Research Question or Something Close

My current interest is looking at how online communities have developed and/or furthered the movement to "go green." I will be looking at sources that discuss the dynamics of online communities and hope to find some sources that deal directly with online communities in relation to social movements. I think it would be interesting to discover whether any of the articles address how much "community" comes out of online communities.

Friday, February 6, 2009

My Life in Technology

The Beginning
I remember the Christmas my brothers got an Atari. I thought it was so cool...they could play games on the television! However, I had no interaction with it whatsoever; my brothers threatened my very life if I even breathed on the consul. Perhaps that started my lifelong aversion to gaming.
The VCR was a much bigger presence in my life. I loved being able to watch movies over and over. My families loved to watch movies, so our VCRs were always well used. Video rental storeswere popping up all over the place. I once picked out a video and my father told me we couldn't rent that one because it was a Betamax video and our machine was a VHS machine. I witnessed the original home viewing format war - now that belongs to DVD vs. Blu-ray.

The Middle
Computers have become a huge part of my life, professionally and personally, but memories of using a computer are sparse before college. According to my parents, I learned to read on a Mac at school, using a then, new phonics program. They said I was reading within a week, but I don't remember this. I must have used one for word processing in high school, but I cannot recall a specific time. It became more important in college where it was required to type papers. So it was in 1996 that I first used Word and really, that was my only concept of working with a computer for a long time.

It was during college (the undergraduate degree) that I experienced my first non-word processing application on a computer. I fumbled through Quark Xpress in a journalism
editing class. We had to produce a one-sheet tabloid paper and more important than the finished product (it wasn’t that great), this was the first time I dived into a software and learned how to use it myself. It was a huge foundation for what I would end up doing for the rest of my life.

Personally, when I first started college, I was far away from home, far from all my friends, and it was difficult for me to make friends. Email made me feel better. As primitive as it was in 1996, it still allowed me to stay in touch with my friends. We all wrote back and forth about how school was harder than we thought, how it was strange to be away from home. Email was more than contacting professors and classmates (professionally, I think, people were still on the fence about it as communication at that time), it was a way to talk to friends, both far and near. I still have my first non-school email address. It has become my fallback email address, one where I send confirmations to what I buy, or the email I put in when I start an account somewhere, but I still have it.

The Rest (So Far)
Using my computer professionally and personally is still a major part of my life, and it has evolved with the changes technology and software have experienced.

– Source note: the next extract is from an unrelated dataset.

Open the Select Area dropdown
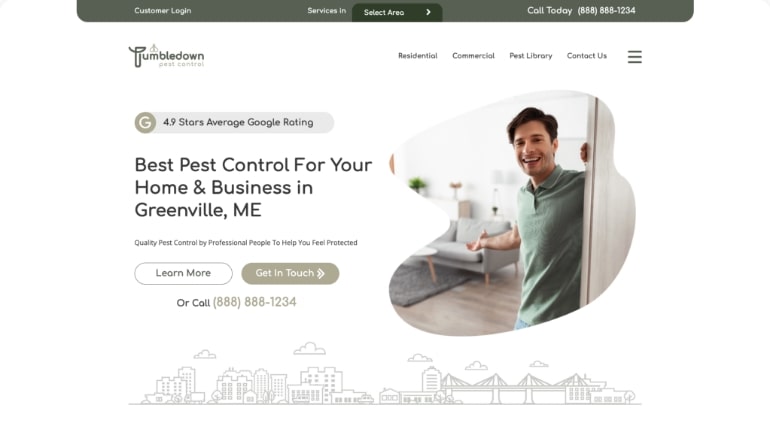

While I was working on my Masters degree, software became very important to me. I made my first PowerPoint presentation (one of many). I no longer had to use Quark Xpress, I was able to use InDesign. I played my way to a working knowledge of Photoshop. I built websites with Dreamweaver. I tried Flash. I not only learned to use these, but I honestly became
interested in learning more. I paid attention when Adobe bought Macromedia and was excited about the possibilities. I read up on the differences in versions. My mentality was, why use a Word document, when you could use anything else.

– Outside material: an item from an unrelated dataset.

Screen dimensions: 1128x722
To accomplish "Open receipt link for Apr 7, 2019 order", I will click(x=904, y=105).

Once I received my Masters degree and got a job as a Communications Coordinator, I was able to continue on the software path. I extensively used InDesign and Photoshop for all my projects and with each project I would try new techniques in each and I learned more and more about the capabilities of each program. It was a great accomplishment, learning more and learning it on my own.

On a personal front, I still continued to email as a way of keeping in touch with friends. I started using a Gmail account when it was still in Beta (when I needed an invitation to get an account). I started a blog and although there is talk that the blog is dead, I still have mine. I love my little blog; it's evolved just as much as I have.

Eventualy I became a social networker. I tried Friendster in 2003 (it was always so overloaded that it was hard to get on). I had a Facebook when I was getting my Master’s degree. I have a MySpace page. When I began looking for a job I consolidated my social networking memberships. I left Facebook (which, ironically, seemed boring at the time) and maintained MySpace. I have recently started Twittering and I’ve gone from MySpace back to Facebook (and to which I am addicted). All of these helped me keep in contact with friends, near and far.


Now I am able to bring all of this together and use it and study it in a new way. As an educator and researcher I am interested in how these different technologies and applications can work in the classroom. Students can work collaboratively through wikis. Students can keep a research journal on a blog. I hope to encourage students to dig into software like Dreamweaver and Photoshop and tell them it might be messy, but that’s how they are going to learn. Although I have been involved with some of these for more than ten years, they are still new in the education and research fields and really rich in terms of rhetoric and theory. I want to be apart of the wave that implements them in the classroom. That’s where I see my future - using all the tools in my box to their fullest capabilities.